Joice – Imagina que você é uma pessoa que tem muito dinheiro, você vai colocar, fazer sua ONG, fazer suas coisas e tal. Você vai pôr dinheiro em quê? Em coisas que você considera que são prioridades para a sociedade ou em coisas que você considera que você gosta muito. Vamos supor que você gosta muito de cachorrinhos. Então, você vai fazer um negócio que vai cuidar dos cachorrinhos que estão na rua e tudo mais
Joice – E se a gente não for falar de coisas mais complexas, sobre administração, sobre reforma administrativa ou, sei lá, pautas do meio ambiente e mudança climática, sabe? Qualquer pessoa que estiver individualmente tomando essa decisão, do meu ponto de vista, é uma pessoa que tem seus próprios vieses.

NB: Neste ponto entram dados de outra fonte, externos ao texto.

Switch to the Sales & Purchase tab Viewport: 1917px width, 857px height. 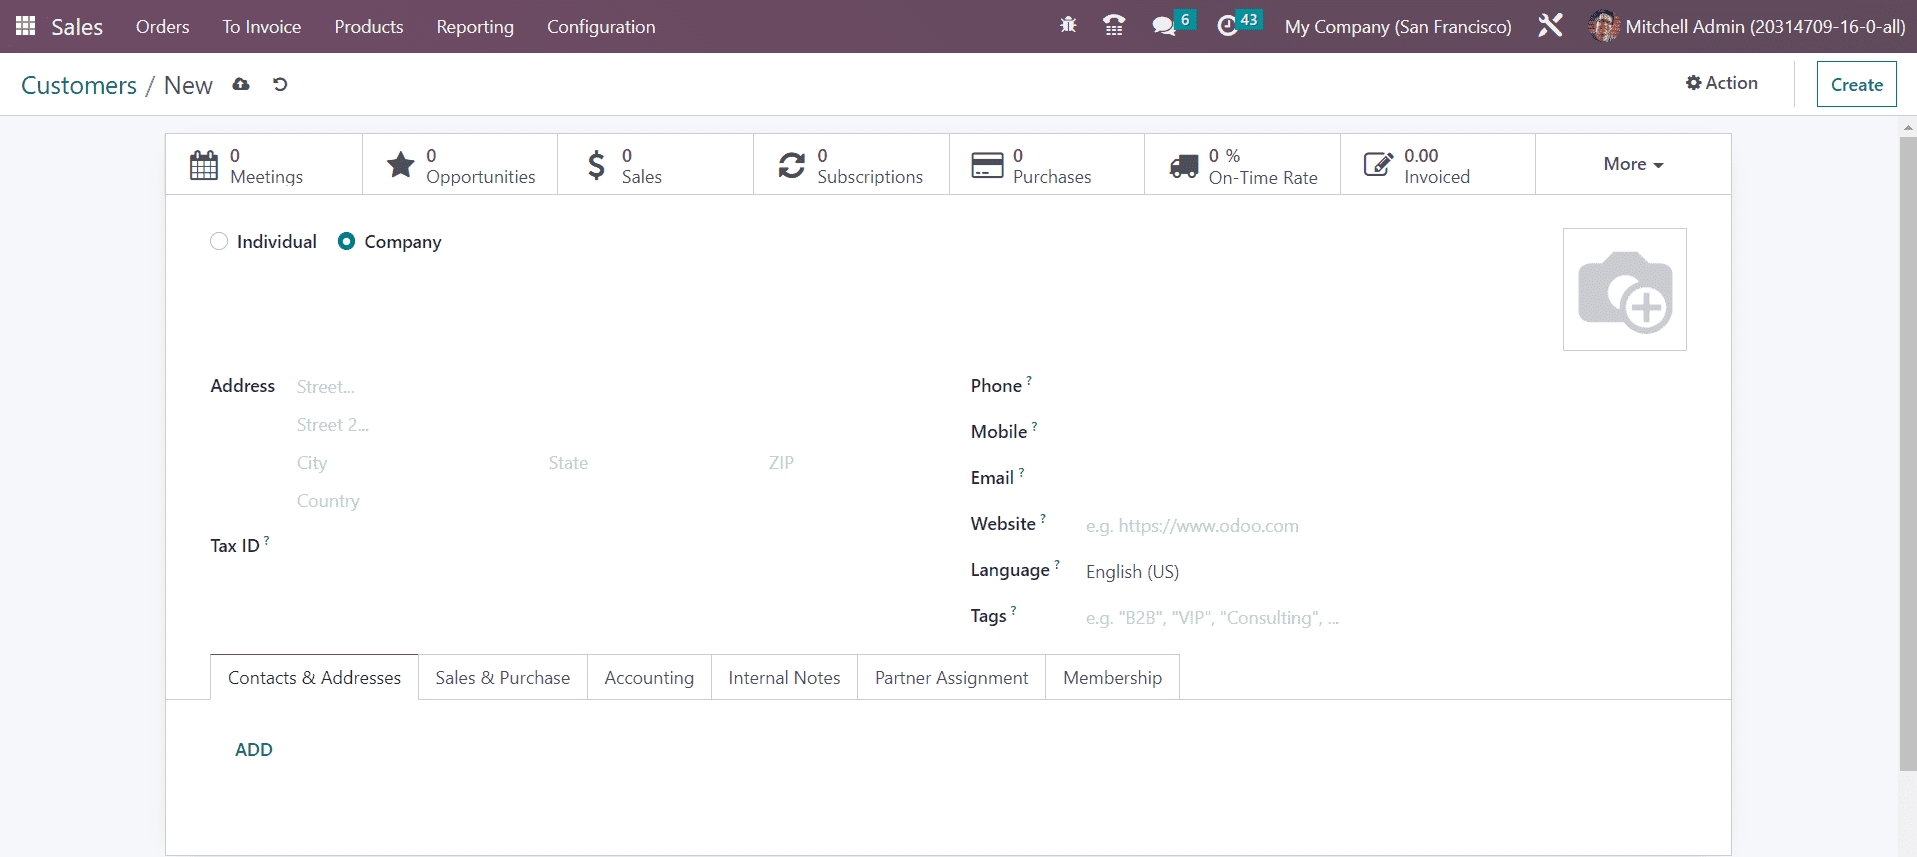[502, 678]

Joice – E o órgão que existe no mundo, que já foi criado pra olhar pra isso, é o governo, que tem os seus representantes ali. Seja porque a gente tem os representantes no legislativo, que deveria levar o que são as necessidades da população e conhecer essas necessidades a partir do convívio com a população e entendimento de uma região, seja o que a gente tem de inteligência no Executivo, que através da implementação das políticas públicas e do dia-a-dia do trabalho, tem dados e vivência pra também influenciar, e aí a gente tem essa coisa do Legislativo com Executivo, que a gente deveria chegar no que é melhor pra sociedade.
Joice – Eu dei a volta e aí eu voltei a acreditar na democracia, então, me considero até, assim, mais fortalecida por já ter feito esse questionamento antes. Então, eu tenho certeza que tem muitas ineficiências, como a troca de governo, por exemplo, isso traz uma ineficiência, mas na minha visão é uma ineficiência inerente à democracia, e eu tô disposta a pagar o custo dela. Isso é ótimo, tá tudo bem.

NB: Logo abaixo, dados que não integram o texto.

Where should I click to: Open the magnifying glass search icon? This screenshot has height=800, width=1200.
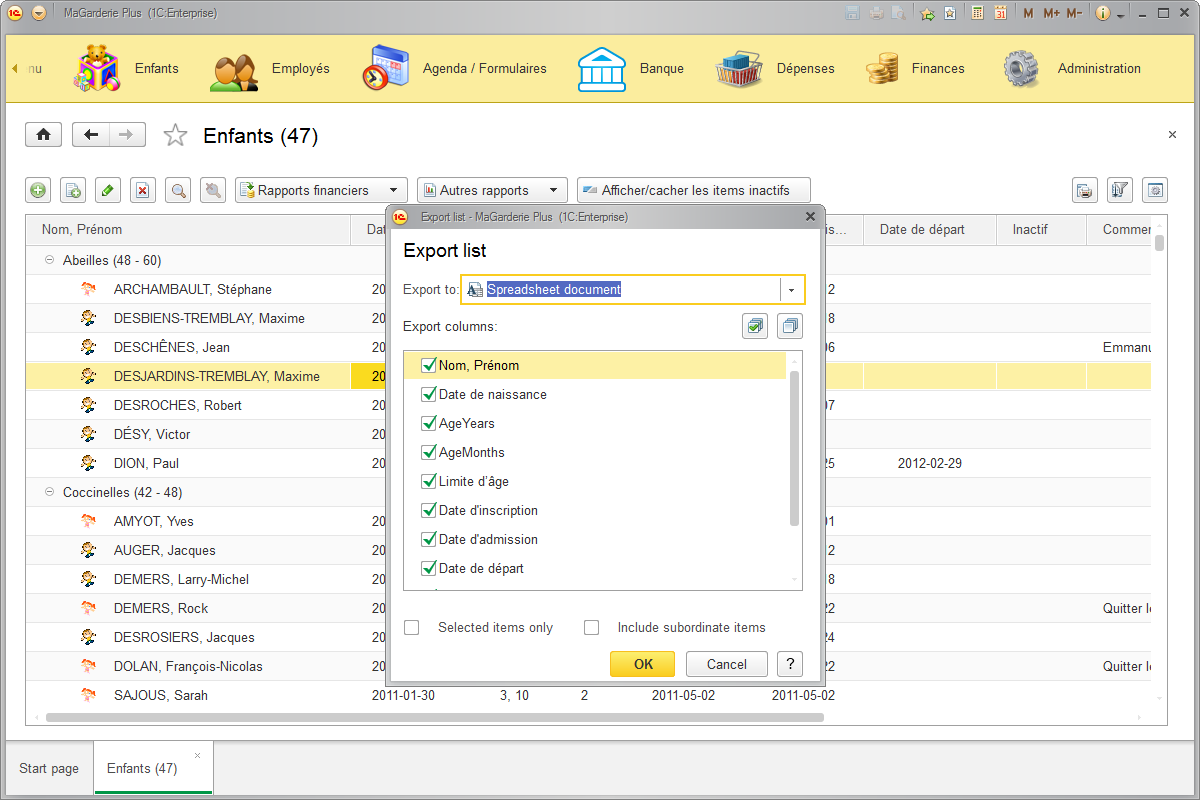177,189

Não deixe de ouvir a entrevista na íntegra! Basta apertar o play lá no início ou acessar o episódio no Spotify.
Meu convite é, participe, participe do seu país. participe da vida em comunidade. Isso vai desde frequentar espaços públicos e não só privados, até participar em conselhos populares. Parece besteira isso, mas participar da reunião de condomínio, se você mora num condomínio, isso é entender o Brasil, é entender as pessoas, é participar da vida em sociedade, o ser humano, se alegra participando da vida em sociedade, isso faz parte da gente, e a gente poder compreender o outro, diminuir nossas barreiras, conversar, construir coisas juntos, é isso que faz a gente ir pra frente. Esse é meu convite.